Data Science Research Projects
A new era for nature conservation using hyperspectral and lidar data; Oostvaardersplassen as a case study
Nuno César de Sá
This project aims to develop advanced data analysis methods for monitoring and increasing our understanding on biodiversity dynamics in nature reserves such as the Oostvaardersplassen. Earth observation methodologies have incredibly improved over the past decade. As a result, applications to nature management come in range, but these demand new ecoinformatics tools for nature conservation, e.g., for tracking animals based on hyperspectral data, and for linking spatial and temporal patterns of animal movement to vegetation characteristics.
Minimal structure modeling
Existing work in probabilistic language modeling can be mostly divided into two categories: (i) Purely sequential, string-level approaches ensure fluency at the local level without notion of grammaticality and seek improvements in the use of massive training corpora. (ii) Fully structural, tree-based approaches model text as the realization of latent tree structures that encode complex grammatical dependencies. This project explores a third way where only structural relations required to produce grammatical sentences in a specific language and task are modeled.
Knowledge Discovery and Data Mining from patient experience repositories
This PhD project, funded by the Dutch SIDN fonds, is part of the Patient Forum Miner (PFM) research programme. Patients often share experiences on internet forums. These experiences often contain valuable information for patients, medical specialists and researchers. This information is hidden in an abundance of messages for emotional support.
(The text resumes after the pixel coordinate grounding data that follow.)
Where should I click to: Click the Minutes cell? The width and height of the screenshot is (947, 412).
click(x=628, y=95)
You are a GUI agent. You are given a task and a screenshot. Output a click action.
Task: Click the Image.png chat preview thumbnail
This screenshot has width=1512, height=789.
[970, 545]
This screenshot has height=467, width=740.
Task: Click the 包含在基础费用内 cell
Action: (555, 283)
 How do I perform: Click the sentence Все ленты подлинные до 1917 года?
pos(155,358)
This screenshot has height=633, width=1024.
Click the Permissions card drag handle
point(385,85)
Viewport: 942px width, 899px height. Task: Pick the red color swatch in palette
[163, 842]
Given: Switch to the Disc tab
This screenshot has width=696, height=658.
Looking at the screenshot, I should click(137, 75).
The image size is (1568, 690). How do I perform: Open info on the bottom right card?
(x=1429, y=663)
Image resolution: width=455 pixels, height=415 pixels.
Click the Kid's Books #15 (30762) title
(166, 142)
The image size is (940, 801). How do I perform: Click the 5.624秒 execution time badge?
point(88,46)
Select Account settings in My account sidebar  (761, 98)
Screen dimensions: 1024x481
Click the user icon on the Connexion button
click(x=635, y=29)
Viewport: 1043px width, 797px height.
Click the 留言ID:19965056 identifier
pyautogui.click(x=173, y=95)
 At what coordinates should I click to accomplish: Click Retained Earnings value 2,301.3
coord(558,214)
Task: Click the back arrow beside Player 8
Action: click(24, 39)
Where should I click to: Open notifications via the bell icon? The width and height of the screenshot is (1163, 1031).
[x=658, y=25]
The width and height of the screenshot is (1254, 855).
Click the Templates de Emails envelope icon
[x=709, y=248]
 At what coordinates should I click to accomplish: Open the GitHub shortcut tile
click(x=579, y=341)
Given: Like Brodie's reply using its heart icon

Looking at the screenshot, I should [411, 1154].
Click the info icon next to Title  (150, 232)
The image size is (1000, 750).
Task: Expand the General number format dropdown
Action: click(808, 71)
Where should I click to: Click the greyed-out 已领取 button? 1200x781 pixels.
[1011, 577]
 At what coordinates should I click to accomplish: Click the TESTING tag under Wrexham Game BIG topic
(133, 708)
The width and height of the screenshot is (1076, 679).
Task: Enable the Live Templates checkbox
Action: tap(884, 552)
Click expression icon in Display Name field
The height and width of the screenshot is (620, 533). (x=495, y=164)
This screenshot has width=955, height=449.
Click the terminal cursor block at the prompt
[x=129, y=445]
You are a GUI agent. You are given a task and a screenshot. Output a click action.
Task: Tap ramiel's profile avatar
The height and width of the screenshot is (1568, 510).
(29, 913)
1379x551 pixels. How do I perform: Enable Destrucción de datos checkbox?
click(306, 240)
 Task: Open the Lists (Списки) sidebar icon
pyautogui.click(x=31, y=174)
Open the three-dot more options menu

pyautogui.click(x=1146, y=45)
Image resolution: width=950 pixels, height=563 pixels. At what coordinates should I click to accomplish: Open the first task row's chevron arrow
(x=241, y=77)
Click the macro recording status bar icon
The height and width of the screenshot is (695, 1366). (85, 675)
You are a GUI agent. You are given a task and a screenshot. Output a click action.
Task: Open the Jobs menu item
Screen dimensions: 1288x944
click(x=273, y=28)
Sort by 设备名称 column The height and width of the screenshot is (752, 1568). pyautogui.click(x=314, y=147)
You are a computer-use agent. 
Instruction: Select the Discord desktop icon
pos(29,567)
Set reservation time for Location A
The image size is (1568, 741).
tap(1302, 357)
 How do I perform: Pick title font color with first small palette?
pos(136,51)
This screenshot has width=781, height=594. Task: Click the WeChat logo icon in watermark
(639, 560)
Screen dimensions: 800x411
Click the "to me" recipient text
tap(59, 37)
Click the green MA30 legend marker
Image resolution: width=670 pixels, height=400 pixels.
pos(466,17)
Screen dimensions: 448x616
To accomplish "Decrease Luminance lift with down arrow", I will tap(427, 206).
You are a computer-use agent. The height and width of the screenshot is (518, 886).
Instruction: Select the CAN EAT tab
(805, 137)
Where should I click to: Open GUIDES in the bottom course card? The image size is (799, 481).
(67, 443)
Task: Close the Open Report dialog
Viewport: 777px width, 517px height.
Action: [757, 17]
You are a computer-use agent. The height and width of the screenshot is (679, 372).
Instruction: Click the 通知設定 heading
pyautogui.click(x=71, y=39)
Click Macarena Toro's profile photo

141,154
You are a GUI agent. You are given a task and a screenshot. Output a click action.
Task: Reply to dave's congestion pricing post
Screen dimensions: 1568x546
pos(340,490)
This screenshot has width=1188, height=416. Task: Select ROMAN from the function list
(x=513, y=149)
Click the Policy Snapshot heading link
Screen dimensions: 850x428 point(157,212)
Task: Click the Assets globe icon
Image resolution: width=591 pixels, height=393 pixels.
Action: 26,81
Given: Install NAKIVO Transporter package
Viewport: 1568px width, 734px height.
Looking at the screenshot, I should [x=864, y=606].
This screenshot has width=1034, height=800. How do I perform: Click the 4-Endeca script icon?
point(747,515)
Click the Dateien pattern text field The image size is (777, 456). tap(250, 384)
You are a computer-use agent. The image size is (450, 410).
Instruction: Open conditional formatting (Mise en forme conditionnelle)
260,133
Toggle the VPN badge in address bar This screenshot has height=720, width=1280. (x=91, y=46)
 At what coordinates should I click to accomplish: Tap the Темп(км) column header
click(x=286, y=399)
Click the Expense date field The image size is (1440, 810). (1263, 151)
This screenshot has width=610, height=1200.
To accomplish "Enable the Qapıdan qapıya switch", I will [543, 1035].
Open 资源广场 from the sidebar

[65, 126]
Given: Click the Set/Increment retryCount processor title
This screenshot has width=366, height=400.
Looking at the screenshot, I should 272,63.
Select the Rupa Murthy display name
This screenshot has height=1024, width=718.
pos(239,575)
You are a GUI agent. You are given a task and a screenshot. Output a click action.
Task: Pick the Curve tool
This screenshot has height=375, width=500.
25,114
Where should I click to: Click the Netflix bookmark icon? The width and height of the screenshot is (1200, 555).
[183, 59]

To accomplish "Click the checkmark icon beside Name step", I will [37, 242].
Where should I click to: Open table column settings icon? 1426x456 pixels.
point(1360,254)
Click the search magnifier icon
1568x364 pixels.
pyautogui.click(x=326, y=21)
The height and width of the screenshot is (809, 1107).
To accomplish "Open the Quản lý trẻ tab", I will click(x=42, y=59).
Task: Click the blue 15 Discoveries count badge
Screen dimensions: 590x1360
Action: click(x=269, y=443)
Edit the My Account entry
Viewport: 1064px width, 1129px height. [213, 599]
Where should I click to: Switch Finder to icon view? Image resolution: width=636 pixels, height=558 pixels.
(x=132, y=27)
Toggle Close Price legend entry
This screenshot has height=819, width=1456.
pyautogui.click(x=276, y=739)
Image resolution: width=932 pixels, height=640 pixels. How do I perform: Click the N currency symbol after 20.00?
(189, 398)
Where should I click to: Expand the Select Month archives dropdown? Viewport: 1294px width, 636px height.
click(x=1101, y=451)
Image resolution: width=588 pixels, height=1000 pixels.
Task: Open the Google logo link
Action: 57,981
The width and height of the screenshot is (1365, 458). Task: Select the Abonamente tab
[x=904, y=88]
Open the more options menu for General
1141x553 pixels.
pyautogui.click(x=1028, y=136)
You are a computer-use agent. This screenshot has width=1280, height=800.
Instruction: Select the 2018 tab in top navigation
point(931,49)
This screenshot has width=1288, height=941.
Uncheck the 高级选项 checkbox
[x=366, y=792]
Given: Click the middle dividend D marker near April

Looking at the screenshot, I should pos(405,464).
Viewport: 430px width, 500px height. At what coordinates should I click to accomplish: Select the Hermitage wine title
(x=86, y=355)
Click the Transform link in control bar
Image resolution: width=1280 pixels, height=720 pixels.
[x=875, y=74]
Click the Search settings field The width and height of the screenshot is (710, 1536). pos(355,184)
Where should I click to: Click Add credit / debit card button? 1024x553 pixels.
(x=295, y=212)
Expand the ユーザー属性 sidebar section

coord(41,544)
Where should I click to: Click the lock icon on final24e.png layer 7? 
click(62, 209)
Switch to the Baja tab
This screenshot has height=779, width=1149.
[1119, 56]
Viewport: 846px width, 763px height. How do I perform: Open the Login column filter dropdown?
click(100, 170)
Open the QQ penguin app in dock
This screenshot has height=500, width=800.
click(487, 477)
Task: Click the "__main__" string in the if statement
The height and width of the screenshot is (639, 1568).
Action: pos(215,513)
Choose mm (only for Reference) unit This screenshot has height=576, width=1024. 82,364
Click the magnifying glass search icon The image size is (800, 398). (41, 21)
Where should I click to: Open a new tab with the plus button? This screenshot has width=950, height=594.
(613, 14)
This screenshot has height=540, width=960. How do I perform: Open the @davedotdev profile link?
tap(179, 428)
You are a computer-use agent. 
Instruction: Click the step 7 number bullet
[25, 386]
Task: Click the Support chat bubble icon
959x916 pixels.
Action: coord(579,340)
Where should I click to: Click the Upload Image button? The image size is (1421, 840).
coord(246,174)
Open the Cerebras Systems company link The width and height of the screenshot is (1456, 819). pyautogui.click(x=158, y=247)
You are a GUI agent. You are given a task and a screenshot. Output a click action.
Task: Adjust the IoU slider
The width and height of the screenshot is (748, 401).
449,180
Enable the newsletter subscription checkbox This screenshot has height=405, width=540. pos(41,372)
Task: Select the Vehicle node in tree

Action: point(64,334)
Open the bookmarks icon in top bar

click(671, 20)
The aim of the PFM programme is to extract the information which is of real value and to formulate hypotheses which can be input for further clinical research.
Exploratory Data Analysis for Multimodal Data
To assess the use of a public park surrounding a nursing home, a multitude of data will be gathered in form of survey and sensor data. Exploratory data mining techniques will be developed to explore this multimodal information and to find associations across and within different information sources.
Socially Embedded AI Systems
This interdisciplinary project lies at the intersection of AI, Cognitive Psychology, and Linguistics. It explores several adaptive machine learning methods which can give insight into the interaction between human and machine. The ultimate goal is open and natural communication between humans and AI that should result in mutual trust, cooperation and coordination possibilities between both. To do so, we attempt to create a natural setting that allows machine learning algorithms to learn complex human- and social characteristics.
Data Science for State-of-the-Art Blood Banking (BloodStart)
This project is a collaboration between Sanquin and Leiden University, and will deliver enhanced data-driven models and evidence-based donor management strategies that will maximize the effectiveness of resources and minimize donor loss.
Visual Relation extraction Based on Deep Cross-media Transfer Network
This project will build a Deep Cross-media Transfer Network to extract a visual relation that relieves the problem of insufficient training data for a visual task.
Modeling interactions to unravel biomarkers for disease progression and treatment response
Large biobanking studies of healthy volunteers and patients are increasingly conducted for analyzing using molecular high-throughput molecular profiling (“omics”) technologies such as genomics, transcriptomics and metabolomics to obtain insights in molecular alterations underlying disease.
A major challenge for the analysis of such large clinical datasets associated with multiple high-dimensional datasets represents the integration of multiple omics technologies and typically longitudinally measured clinical data in a statistically and biologically meaningful way.